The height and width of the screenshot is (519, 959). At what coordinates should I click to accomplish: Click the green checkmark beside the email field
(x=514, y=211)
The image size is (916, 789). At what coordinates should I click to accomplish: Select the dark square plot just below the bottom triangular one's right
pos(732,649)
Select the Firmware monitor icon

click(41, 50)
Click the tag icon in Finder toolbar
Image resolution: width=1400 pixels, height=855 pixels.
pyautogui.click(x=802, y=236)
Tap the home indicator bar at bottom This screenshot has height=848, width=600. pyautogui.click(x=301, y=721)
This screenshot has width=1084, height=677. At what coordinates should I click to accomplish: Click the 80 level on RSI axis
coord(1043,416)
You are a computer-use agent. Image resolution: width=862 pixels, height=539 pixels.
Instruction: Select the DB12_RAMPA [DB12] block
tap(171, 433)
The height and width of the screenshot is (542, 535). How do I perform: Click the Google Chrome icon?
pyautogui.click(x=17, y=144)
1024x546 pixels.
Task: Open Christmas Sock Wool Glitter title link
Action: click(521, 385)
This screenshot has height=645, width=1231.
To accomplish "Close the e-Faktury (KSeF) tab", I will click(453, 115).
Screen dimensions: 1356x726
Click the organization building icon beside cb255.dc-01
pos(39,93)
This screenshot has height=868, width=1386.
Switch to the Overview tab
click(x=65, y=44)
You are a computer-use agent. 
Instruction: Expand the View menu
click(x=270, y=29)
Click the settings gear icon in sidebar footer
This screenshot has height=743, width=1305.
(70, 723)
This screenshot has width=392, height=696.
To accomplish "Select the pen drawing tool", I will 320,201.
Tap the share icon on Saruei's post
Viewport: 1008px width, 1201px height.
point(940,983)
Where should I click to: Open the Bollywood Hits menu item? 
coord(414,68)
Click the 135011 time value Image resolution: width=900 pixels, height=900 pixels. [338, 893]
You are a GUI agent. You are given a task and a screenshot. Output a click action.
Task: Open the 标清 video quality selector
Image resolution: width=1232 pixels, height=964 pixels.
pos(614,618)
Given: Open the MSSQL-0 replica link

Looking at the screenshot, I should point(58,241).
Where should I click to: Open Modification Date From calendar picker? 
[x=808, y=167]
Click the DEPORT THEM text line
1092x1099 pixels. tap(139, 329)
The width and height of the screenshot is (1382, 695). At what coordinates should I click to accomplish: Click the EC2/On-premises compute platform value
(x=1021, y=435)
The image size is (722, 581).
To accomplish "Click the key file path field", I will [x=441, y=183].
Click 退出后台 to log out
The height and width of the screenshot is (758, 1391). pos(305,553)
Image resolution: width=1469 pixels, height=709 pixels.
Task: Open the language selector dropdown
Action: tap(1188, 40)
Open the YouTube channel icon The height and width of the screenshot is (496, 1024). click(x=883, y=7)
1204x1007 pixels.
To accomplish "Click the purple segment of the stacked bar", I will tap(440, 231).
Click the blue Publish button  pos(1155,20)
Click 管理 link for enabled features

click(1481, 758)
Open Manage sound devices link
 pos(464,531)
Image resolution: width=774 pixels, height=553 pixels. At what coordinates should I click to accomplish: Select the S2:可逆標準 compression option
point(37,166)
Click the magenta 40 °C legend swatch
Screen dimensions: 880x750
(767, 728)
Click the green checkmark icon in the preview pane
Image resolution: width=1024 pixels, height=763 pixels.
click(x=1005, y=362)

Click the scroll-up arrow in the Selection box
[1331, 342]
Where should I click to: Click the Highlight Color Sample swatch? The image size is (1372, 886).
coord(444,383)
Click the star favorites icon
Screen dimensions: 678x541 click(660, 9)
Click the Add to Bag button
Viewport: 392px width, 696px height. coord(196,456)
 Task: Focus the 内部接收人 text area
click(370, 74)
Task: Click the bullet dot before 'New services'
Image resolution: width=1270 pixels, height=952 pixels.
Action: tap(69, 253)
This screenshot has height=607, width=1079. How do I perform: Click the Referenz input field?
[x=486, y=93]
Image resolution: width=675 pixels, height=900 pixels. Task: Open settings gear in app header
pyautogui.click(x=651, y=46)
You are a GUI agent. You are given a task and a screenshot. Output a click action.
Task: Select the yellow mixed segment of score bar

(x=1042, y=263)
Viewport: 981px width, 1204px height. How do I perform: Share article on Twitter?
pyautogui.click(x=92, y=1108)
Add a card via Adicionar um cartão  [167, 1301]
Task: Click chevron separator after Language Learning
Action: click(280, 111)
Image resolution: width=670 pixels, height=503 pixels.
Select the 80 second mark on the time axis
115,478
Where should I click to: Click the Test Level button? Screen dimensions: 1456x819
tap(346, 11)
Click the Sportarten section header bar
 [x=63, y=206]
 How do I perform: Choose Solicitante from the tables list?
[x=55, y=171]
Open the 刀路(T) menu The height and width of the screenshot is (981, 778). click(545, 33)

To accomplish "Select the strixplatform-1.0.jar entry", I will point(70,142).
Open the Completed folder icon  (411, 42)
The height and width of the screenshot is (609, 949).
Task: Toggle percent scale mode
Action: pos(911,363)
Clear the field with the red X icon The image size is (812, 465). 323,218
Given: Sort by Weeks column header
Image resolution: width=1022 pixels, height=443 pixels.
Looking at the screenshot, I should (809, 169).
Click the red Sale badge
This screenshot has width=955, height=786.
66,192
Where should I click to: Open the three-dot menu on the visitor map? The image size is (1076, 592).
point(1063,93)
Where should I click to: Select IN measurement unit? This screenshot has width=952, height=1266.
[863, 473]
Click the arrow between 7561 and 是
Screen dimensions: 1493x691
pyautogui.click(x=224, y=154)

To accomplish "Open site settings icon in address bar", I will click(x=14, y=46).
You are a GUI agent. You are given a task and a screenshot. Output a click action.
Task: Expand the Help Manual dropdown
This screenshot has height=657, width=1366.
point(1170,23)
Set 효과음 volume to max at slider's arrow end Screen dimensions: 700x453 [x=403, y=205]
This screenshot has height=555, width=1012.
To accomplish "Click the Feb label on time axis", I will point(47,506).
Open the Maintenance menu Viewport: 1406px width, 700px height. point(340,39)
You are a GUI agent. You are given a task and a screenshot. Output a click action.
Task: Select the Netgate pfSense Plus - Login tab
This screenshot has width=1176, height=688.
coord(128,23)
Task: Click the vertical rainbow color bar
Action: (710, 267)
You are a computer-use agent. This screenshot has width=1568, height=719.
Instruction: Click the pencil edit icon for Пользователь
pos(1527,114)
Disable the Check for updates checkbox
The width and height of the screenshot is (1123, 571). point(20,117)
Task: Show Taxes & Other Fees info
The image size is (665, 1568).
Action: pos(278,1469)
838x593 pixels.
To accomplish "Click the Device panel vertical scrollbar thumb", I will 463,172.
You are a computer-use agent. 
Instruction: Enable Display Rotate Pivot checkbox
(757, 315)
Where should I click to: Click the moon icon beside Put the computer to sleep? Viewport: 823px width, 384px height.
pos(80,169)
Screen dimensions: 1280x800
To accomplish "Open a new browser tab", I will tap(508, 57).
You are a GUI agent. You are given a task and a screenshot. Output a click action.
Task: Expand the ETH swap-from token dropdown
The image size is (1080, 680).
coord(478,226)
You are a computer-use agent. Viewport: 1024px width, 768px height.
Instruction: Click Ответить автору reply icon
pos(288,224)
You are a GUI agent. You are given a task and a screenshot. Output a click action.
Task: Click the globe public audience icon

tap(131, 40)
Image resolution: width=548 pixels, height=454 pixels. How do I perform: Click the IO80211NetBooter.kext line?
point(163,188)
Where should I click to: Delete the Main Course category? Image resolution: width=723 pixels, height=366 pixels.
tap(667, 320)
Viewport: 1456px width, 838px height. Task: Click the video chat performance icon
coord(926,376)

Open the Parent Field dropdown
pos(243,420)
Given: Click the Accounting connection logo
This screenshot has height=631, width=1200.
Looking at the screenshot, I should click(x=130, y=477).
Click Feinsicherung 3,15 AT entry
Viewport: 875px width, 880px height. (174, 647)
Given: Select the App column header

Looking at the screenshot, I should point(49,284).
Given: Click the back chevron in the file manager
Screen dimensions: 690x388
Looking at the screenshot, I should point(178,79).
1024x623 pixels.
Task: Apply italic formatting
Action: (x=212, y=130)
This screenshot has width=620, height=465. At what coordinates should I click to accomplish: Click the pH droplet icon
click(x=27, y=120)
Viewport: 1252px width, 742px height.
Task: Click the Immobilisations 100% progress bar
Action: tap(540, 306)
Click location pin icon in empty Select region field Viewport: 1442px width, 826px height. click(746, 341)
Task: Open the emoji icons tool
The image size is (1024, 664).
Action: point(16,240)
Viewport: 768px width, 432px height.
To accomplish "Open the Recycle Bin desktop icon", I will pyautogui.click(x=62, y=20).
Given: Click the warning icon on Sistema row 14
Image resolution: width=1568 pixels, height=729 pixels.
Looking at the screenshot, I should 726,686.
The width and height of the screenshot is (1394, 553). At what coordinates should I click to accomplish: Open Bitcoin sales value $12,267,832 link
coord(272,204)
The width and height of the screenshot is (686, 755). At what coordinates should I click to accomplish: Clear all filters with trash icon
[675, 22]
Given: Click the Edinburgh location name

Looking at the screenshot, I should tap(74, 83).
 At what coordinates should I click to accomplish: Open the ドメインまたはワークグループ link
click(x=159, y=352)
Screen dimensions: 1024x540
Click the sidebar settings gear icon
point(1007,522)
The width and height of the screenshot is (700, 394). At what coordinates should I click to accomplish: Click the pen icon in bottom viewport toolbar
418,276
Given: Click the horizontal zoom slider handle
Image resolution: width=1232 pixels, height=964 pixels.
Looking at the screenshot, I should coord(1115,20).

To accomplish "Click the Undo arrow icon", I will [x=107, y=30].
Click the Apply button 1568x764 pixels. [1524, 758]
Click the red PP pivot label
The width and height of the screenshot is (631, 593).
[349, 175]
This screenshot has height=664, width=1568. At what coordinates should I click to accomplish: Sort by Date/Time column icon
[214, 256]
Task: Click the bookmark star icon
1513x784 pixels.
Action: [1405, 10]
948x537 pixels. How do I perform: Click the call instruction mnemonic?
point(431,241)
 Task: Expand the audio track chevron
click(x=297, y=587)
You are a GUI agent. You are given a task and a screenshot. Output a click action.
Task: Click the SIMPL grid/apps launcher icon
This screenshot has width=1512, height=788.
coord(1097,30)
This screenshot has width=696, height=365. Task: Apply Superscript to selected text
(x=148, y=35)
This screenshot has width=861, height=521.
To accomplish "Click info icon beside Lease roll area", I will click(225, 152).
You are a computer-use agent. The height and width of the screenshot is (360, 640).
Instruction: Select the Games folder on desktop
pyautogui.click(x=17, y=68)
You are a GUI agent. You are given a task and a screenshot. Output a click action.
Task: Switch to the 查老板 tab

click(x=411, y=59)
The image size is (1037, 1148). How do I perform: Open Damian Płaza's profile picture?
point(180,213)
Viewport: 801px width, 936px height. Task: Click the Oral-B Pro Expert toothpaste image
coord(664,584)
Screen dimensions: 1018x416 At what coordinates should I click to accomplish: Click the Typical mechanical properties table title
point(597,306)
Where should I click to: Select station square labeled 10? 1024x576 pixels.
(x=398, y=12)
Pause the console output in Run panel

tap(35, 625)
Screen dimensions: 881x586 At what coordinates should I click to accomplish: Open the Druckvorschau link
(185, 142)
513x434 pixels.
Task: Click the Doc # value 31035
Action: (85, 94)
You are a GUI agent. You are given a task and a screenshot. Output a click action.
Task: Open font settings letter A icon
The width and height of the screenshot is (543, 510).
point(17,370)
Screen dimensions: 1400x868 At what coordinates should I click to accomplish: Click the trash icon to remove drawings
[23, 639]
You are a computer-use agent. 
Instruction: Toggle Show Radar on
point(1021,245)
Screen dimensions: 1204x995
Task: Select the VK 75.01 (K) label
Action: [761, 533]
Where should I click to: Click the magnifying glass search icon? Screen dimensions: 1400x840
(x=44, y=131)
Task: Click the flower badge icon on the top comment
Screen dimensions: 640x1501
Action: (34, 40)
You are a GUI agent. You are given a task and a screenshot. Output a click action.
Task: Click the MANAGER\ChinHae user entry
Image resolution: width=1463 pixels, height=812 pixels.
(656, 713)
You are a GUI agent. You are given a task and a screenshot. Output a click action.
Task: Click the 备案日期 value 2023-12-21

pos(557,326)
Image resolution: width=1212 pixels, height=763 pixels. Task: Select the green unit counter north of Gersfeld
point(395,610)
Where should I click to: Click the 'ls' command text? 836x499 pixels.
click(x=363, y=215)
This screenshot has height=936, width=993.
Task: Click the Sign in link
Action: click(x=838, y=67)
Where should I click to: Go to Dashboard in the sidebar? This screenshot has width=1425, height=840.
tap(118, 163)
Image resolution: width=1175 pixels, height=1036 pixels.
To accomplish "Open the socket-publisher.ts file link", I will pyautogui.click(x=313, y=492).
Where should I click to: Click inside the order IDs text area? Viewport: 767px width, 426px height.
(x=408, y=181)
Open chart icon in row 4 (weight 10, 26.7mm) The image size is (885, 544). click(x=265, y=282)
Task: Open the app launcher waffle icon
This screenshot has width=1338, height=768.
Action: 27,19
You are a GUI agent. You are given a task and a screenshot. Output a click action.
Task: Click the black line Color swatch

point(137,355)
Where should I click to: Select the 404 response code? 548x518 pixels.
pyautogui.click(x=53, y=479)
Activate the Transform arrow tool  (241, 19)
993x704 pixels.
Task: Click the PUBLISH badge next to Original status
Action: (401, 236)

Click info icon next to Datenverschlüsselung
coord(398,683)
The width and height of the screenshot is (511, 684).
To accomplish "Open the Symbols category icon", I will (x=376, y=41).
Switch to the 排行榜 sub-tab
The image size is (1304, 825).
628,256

════════════════════

=== Required action ===
Scan the entries above for the string "slider" and copy each line containing it.

=== Solution to this task ===
Set 효과음 volume to max at slider's arrow end Screen dimensions: 700x453 [x=403, y=205]
Given: Click the horizontal zoom slider handle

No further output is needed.